Foreign direct investment (FDI) is falling says the South China Morning Post:
China’s foreign direct investment inflows dropped 2.4 per cent in the first four months of this year versus last year, the longest period of declining inflows since the depths of the global financial crisis and a sign of external economic headwinds.
The Commerce Ministry said on Tuesday that the country drew US$37.9 billion in foreign direct investment (FDI) between January and April, down from US$38.8 billion attracted in the same period last year. April’s inflow alone was US$8.4 billion, down from US$8.5 billion a year ago…

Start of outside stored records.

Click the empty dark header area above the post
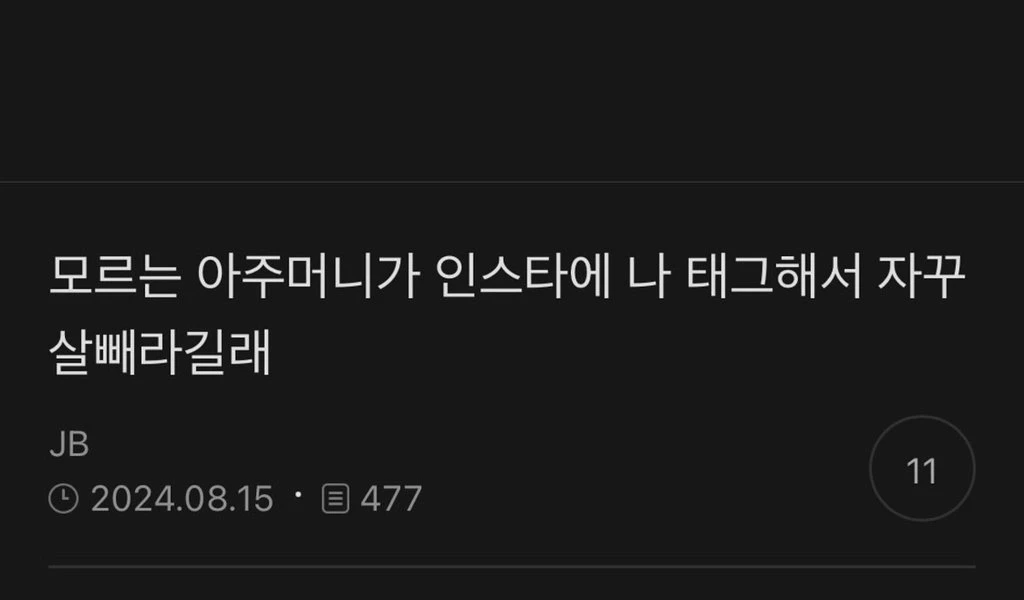This screenshot has height=600, width=1024. coord(512,89)
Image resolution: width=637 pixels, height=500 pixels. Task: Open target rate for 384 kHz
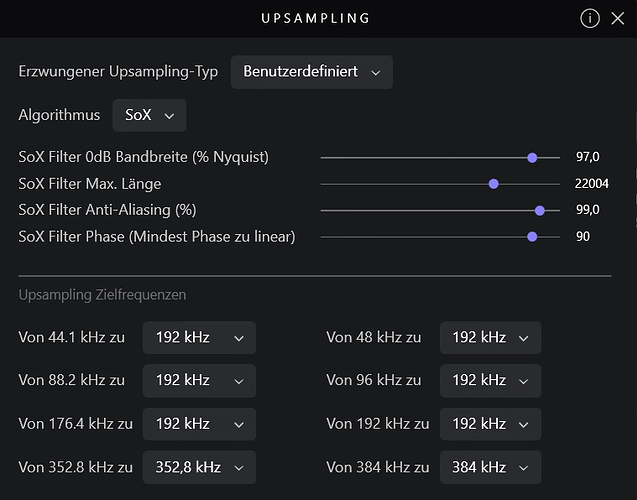coord(490,467)
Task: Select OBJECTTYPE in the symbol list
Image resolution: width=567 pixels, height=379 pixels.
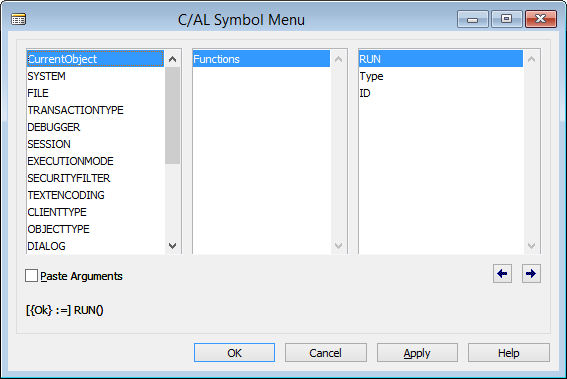Action: click(95, 229)
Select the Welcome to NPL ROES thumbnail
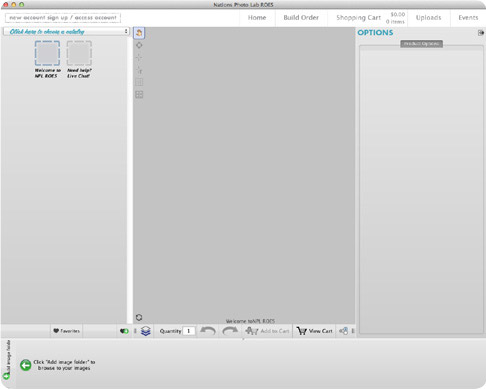The width and height of the screenshot is (486, 389). (47, 59)
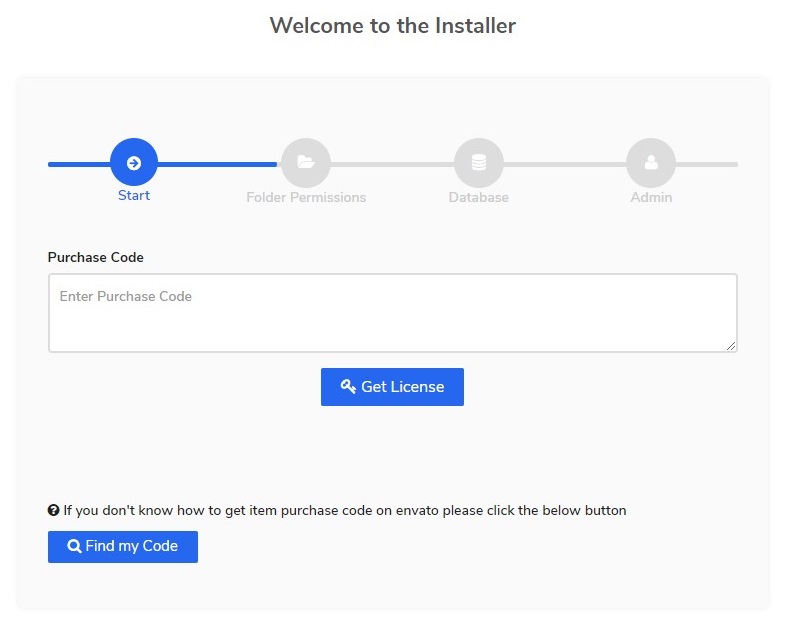Click the gray progress line before Admin
This screenshot has height=630, width=785.
click(565, 164)
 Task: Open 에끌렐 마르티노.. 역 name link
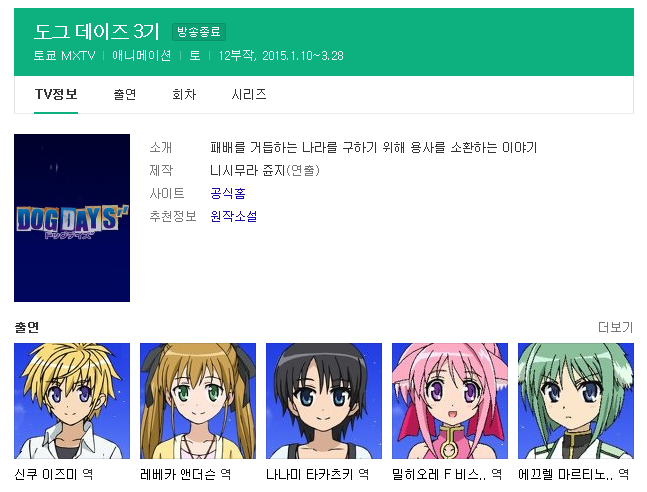(574, 474)
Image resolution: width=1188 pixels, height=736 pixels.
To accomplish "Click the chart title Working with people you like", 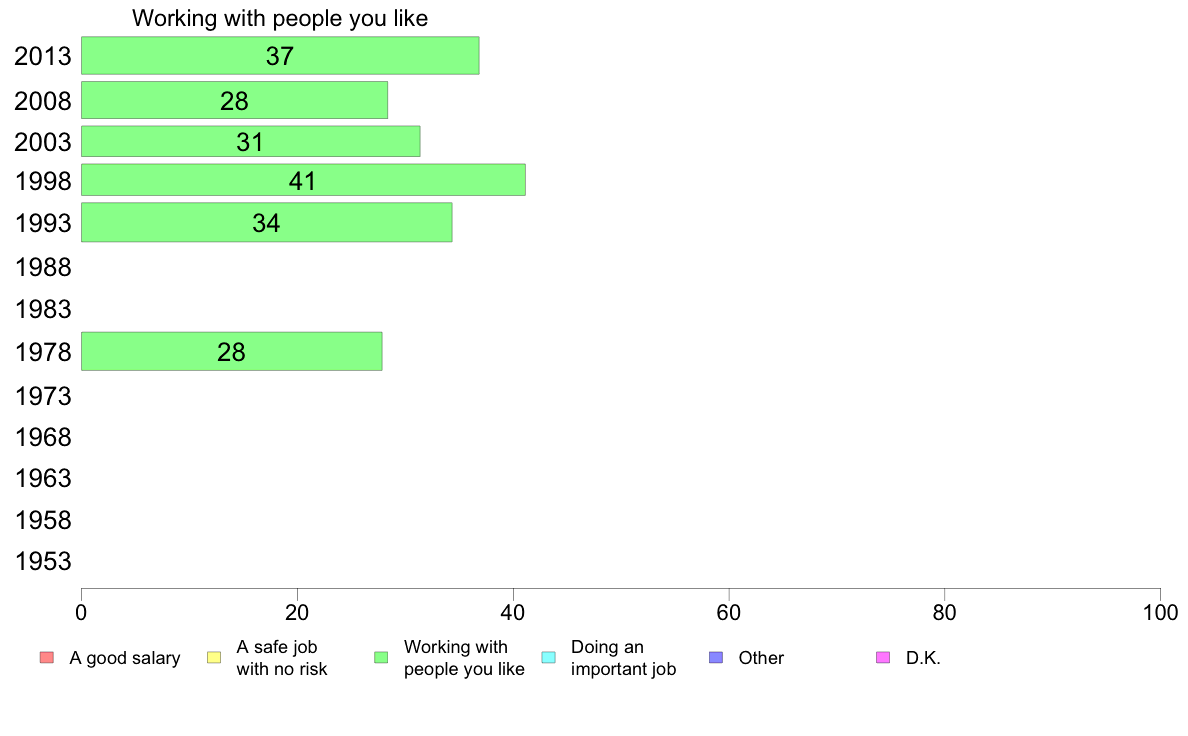I will 280,18.
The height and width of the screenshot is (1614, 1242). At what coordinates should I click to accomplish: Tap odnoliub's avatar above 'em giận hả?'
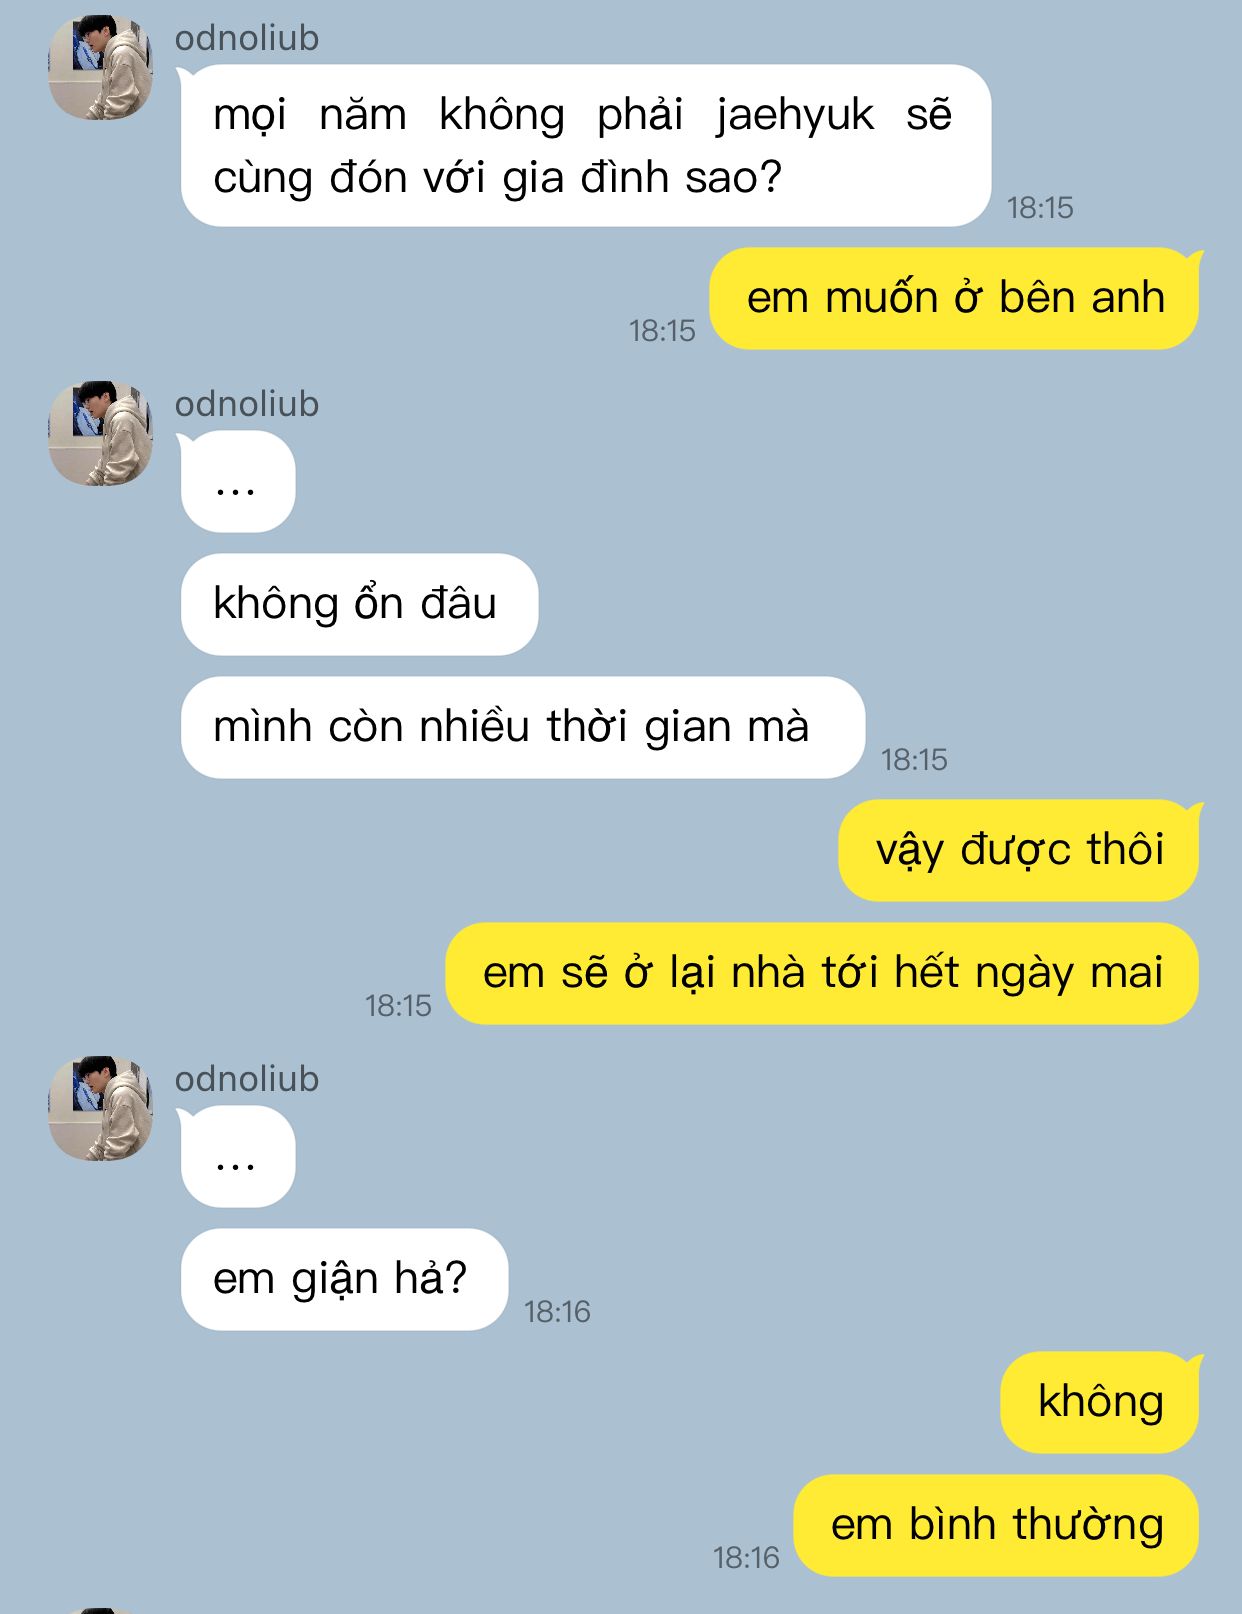tap(100, 1108)
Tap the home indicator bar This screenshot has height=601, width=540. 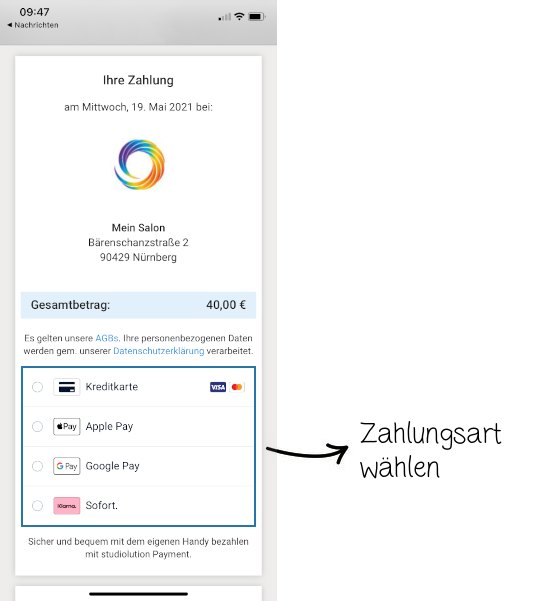click(x=138, y=594)
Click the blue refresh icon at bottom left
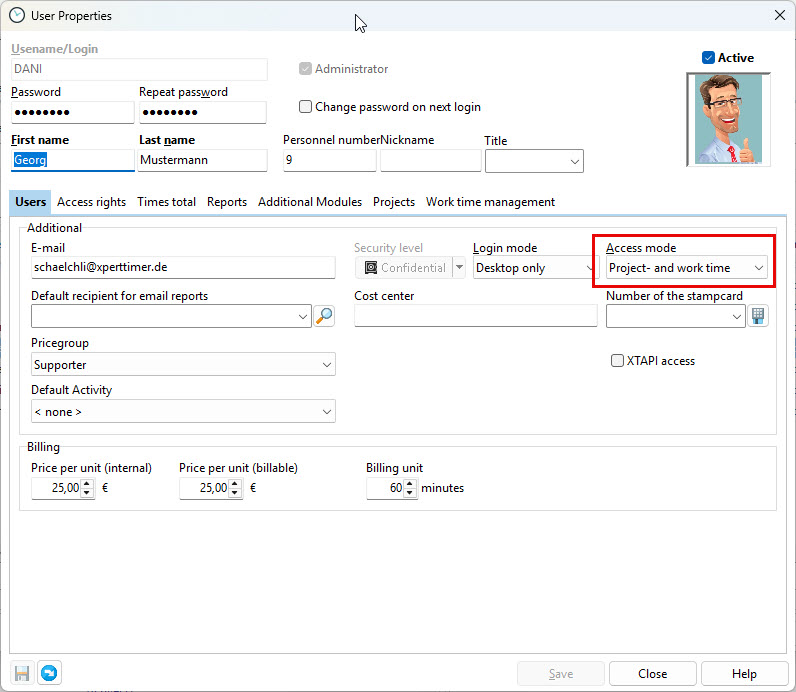The height and width of the screenshot is (692, 796). (x=48, y=674)
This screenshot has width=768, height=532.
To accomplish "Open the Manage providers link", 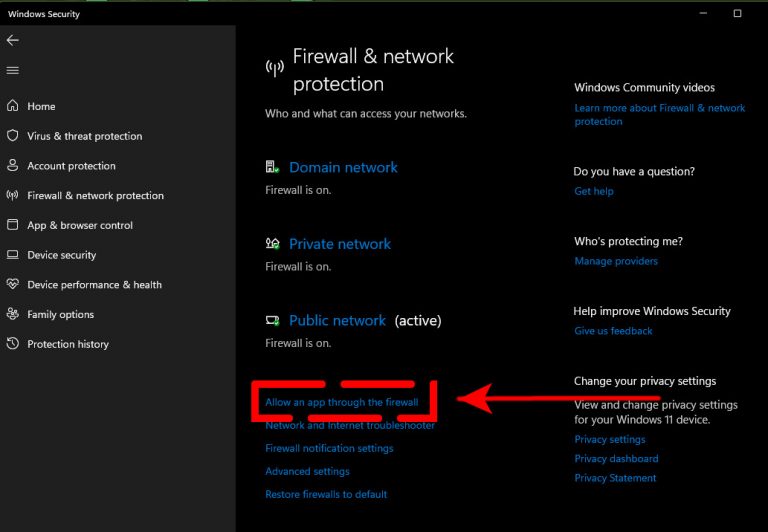I will 616,261.
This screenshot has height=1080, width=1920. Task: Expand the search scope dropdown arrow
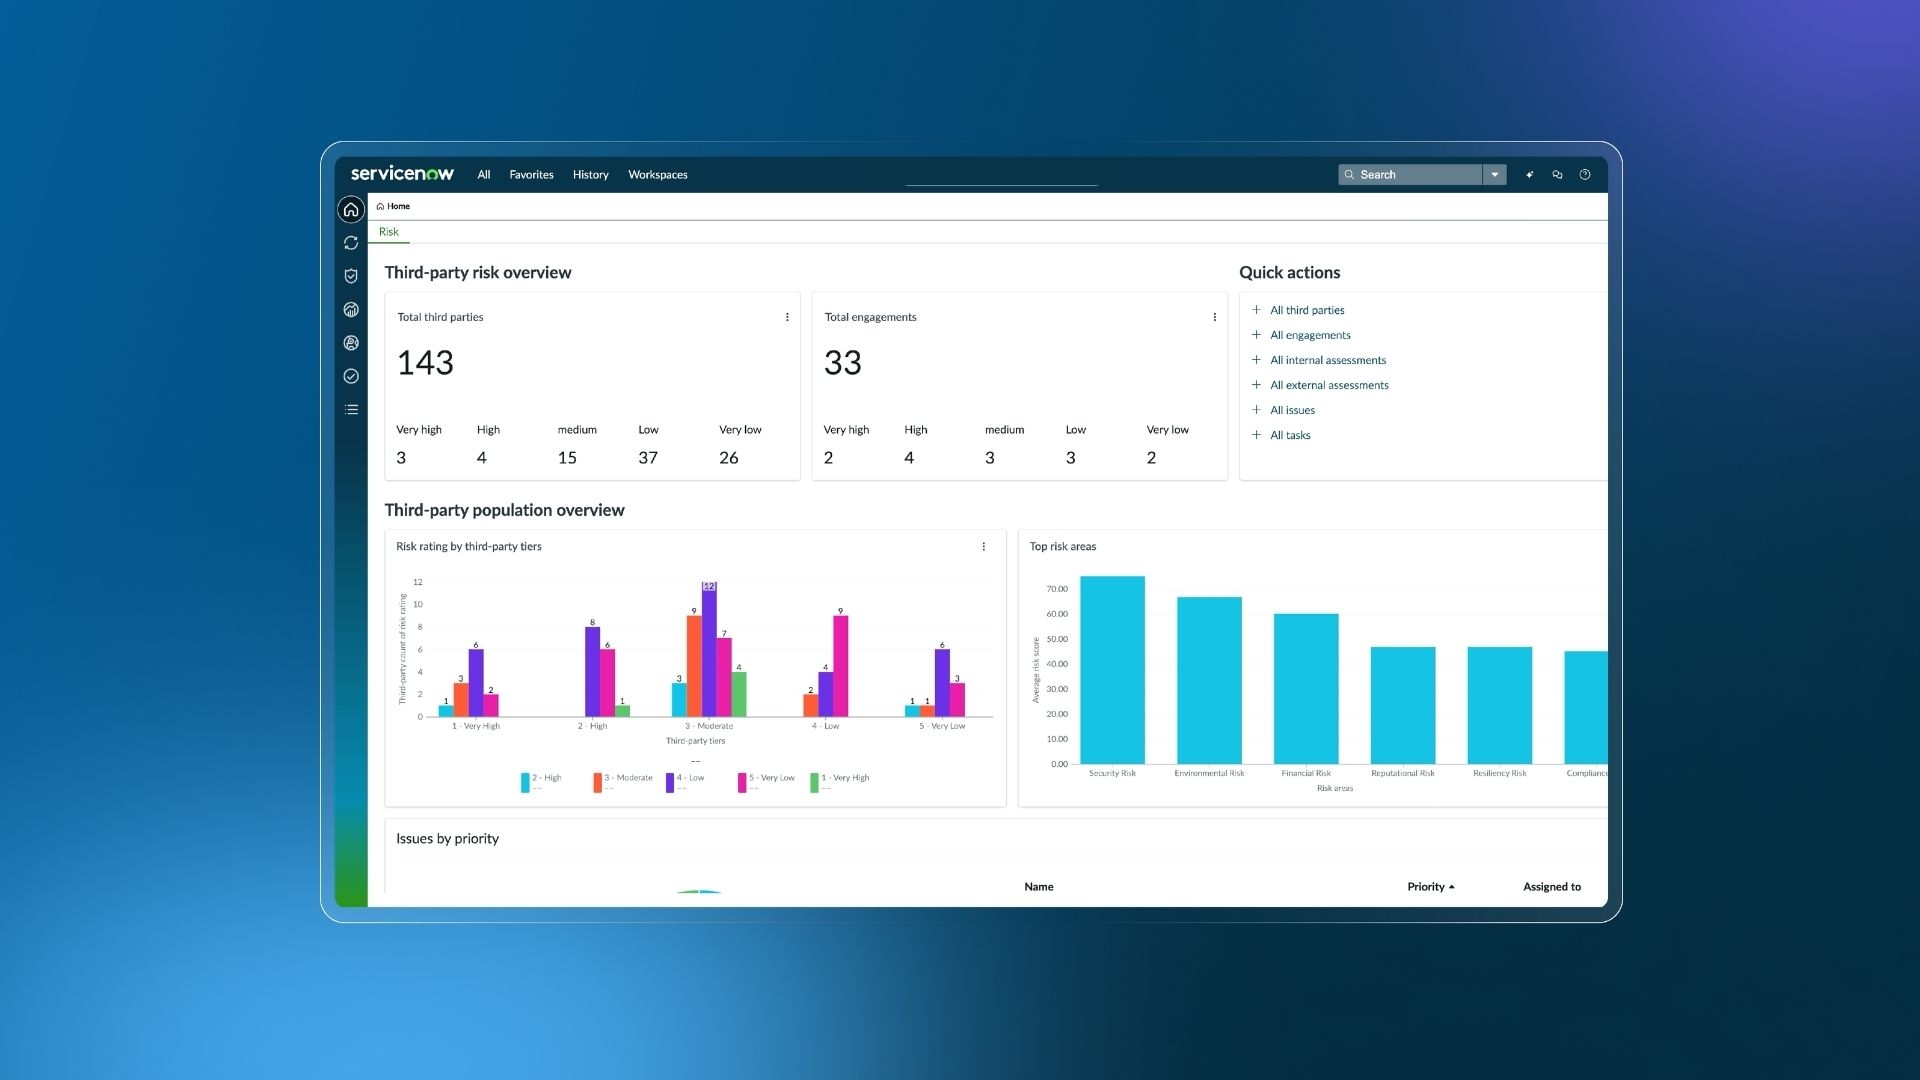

China’s trade surplus as a proportion of economic activity has been shrinking for several years. The country’s overall current account surplus was 2.8 per cent of GDP at the end of last year, having been as high as 10.1 per cent in 2007.
China’s central bank said on Saturday it would cut the proportion of cash that banks must hold as reserves by 50 basis points, effective from May 18. It should free an estimated 400 billion yuan for lending to head-off the risk of a sudden slowdown in the world’s second-largest economy.
Economists in the latest Reuters poll see the annual rate of economic growth dipping to 7.9 per cent between April and June, the first time it will have fallen below 8 per cent since 2009, a level regarded by many investors as the minimum growth needed to ensure sufficient job creation.
China has been fine-tuning economic policy setting since the autumn of last year as the outlook for the global economy darkened, export growth sank and capital inflows – a core component of money supply – stalled.